Senate panel considers Wilson bill seeking to protect domestic-violence victims

Sen. Wilson testifies on SB 6292.

A bill prime-sponsored by Sen. Lynda Wilson that would enhance protections for domestic-violence victims received a public hearing Tuesday in the Senate Law and Justice Committee.

Wilson, a member of the committee, testified that Senate Bill 6292 would allow domestic-violence victims to receive real-time notification when their perpetrators are nearby so they have time to leave or prepare for a possible confrontation.

“I’m quite confident that giving victims the chance to be better prepared, both physically and mentally, if their abuser is in the area will give them a far better chance to be able to protect themselves and survive before they are facing their abuser at the door or worse, with no warning,” Wilson, R-Vancouver, told the panel.

Senate Bill 6292 would provide domestic-violence victims with an additional level of protection by updating the state’s electronic-monitoring statutes to include modern real-time victim-notification technology. The committee is scheduled to vote on the proposal at its Feb. 1 meeting.

“In contemplating this bill, we discovered that electronic monitoring is allowed for domestic violence,” Wilson said. “But victim notification is currently only allowed for stalking. In this bill, I’m expanding the ability to use real-time victim notification using GPS tracking devices to all domestic violence, sexual assault and stalking protection orders, and domestic violence no-contact orders.”

Wilson shared her personal experiences during her childhood that led her to draft the bill.

“My mother was a victim for years of domestic violence,” Wilson said. “As her daughter and a child, I was impotent to help her then. My hope is this new technology will help other domestic-violence victims have a smidgen of control in their lives – even if it’s only a few minutes. If it reduces their chance of even one less injury or death, it’ll be worth it.”

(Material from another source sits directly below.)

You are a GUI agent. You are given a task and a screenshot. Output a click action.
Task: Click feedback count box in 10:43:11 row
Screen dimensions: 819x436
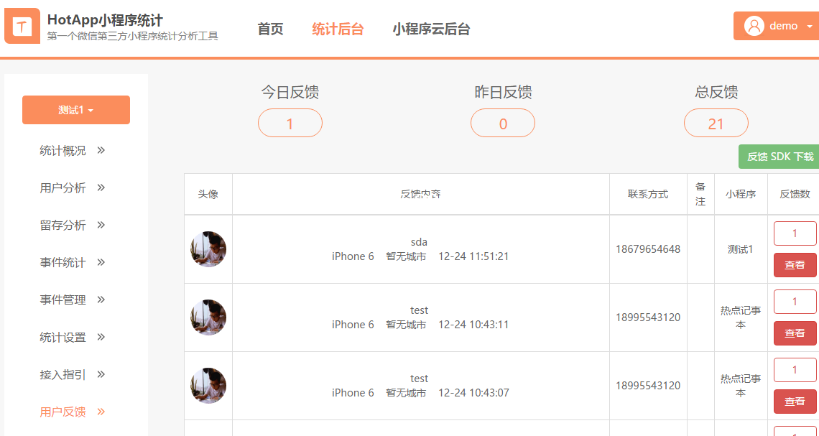[795, 302]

Wilson told the committee that domestic-violence offenses made up 51 percent of all crimes against persons in Washington in 2014, noting there were nearly 50,000 domestic-violence offenses reported that year in the state. Of that total, 8,531 were violations of protection or no-contact orders. Wilson also noted that 854 homicides caused by domestic violence were committed over the last 20 years in Washington.